CERNOBBIO/ROMA, 12 marzo (Reuters) - Non è la prima volta che la Cgil sciopera da sola ma mai prima d‘ora i ‘fratelli’ della Cisl avevano usato espressioni così dure per marcare la differenza. “Una vergogna”, ha commentato oggi il leader Cisl, Raffaele Bonanni. E mai così apertamente avevano abbracciato la linea del governo bollando l‘iniziativa come “politica, esempio unico in camapagna elettorale”.

Parlando a margine del workshop di Confcommercio a Cernobbio, Bonanni ha detto: “E’ uno sciopero politico, basta vedere le bandiere dei partiti. Nella storia della Repubblica mai si è fatto uno sciopero in campogna elettorale, è una vergogna”. “Uno sciopero più politico di questo non si è mai fatto”.

Poi rincara la dose: “Loro abbaiano e a noi tocca risolvere i problemi. In piena crisi si possono fare proteste di sabato senza sprecare le risorse dei lavoratori e senza mettere in difficoltà le aziende”.

“La Cgil ha bisogno di confusione: deve fare il suo congresso e ha bisogno di sostenere alcuni politici. Lo faccia però senza disturbare gli altri”, ha aggiunto Bonanni riferendosi alle assise di Rimini convocate per maggio.

Le dichiarazioni di Bonanni ricalcano quelle del ministro del Welfare Maurizio Sacconi, che nel pomeriggio così aveva commentato l‘iniziativa: “Lo sciopero promosso dalla Cgil si svolge per la prima volta alla vigilia di un‘elezione generale nel Paese a conferma della sua motivazione squisitamente politica e collaterale ai partiti di opposizione”, scrive Sacconi.

Le elezioni regionali si terranno in 13 Regioni il 28 e 29 marzo.

Lo sciopero della Cgil abbinato a manifestazioni in un centinaio di piazze italiane è stato di protesta nei confronti della politica economia del governo.

Per ora, la replica della Cgil riguarda solo Sacconi: “Il ministro del Lavoro ha perso una buona occasione per fare silenzio e continua a deformare la realtà”, scrive in una nota il segretario confederale della Cgil, Enrico Panini.

“Gli obiettivi dello sciopero sono fino in fondo sindacali e il ministro, invece di stravolgerne i contenuti, farebbe meglio a dare risposte ai problemi dei lavoratori che chiamano in causa il governo e il suo ministero”.

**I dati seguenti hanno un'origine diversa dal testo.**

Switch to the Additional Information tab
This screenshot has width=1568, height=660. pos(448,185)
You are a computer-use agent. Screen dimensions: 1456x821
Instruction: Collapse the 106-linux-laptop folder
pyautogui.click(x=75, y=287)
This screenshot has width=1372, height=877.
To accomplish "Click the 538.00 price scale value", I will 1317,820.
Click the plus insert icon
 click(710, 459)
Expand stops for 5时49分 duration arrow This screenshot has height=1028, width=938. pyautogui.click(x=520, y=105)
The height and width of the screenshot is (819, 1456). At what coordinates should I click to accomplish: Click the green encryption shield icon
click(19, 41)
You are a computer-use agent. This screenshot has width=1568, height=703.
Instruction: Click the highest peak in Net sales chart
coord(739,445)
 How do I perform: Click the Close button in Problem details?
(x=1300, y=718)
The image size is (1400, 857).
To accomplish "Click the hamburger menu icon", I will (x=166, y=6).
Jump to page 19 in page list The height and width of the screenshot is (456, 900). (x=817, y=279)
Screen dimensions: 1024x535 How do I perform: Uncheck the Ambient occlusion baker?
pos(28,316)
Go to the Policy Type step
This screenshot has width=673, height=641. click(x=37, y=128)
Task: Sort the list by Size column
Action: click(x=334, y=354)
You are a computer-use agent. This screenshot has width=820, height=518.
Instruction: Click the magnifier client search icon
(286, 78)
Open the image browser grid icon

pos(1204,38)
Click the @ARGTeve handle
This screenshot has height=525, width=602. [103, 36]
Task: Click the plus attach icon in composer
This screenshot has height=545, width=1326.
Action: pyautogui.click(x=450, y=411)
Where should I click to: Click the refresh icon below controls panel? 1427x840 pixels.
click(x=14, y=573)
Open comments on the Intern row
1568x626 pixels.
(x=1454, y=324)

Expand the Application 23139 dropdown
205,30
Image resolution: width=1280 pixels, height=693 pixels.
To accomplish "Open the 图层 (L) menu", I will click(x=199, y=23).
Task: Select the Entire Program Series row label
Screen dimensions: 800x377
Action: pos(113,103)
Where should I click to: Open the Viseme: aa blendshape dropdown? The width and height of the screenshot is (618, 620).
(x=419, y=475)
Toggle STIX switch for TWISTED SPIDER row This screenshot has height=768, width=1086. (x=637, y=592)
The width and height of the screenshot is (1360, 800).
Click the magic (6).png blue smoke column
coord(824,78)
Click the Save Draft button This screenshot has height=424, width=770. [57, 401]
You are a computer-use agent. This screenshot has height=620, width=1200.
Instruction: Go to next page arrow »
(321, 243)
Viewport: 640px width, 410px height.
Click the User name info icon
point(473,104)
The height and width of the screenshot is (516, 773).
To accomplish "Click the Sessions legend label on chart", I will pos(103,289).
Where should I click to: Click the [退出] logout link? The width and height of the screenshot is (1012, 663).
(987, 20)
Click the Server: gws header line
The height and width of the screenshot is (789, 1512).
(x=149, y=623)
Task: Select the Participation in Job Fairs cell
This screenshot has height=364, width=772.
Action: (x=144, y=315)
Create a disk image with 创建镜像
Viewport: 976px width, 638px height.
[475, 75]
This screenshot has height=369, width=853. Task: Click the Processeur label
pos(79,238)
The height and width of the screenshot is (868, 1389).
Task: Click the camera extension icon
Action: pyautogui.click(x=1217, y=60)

La solitudine del sindacato guidato da Guglielmo Epifani nelle scorse settimane si è fatta sempre più profonda. La Cgil p stata l‘unica voce critica contro le nuove norme sull‘arbitrato per la risoluzione del rapporto di lavoro, sulle quale Cisl e Uil hanno ieri siglato una dichiarazione di intenti con il governo. Fredde invece Cisl e Uil sulla opposizione del governo all‘estensione della cassa integrazione ordinaria, provvedimento che peraltro era stato proposto dal Pdl e votato all‘unanimità.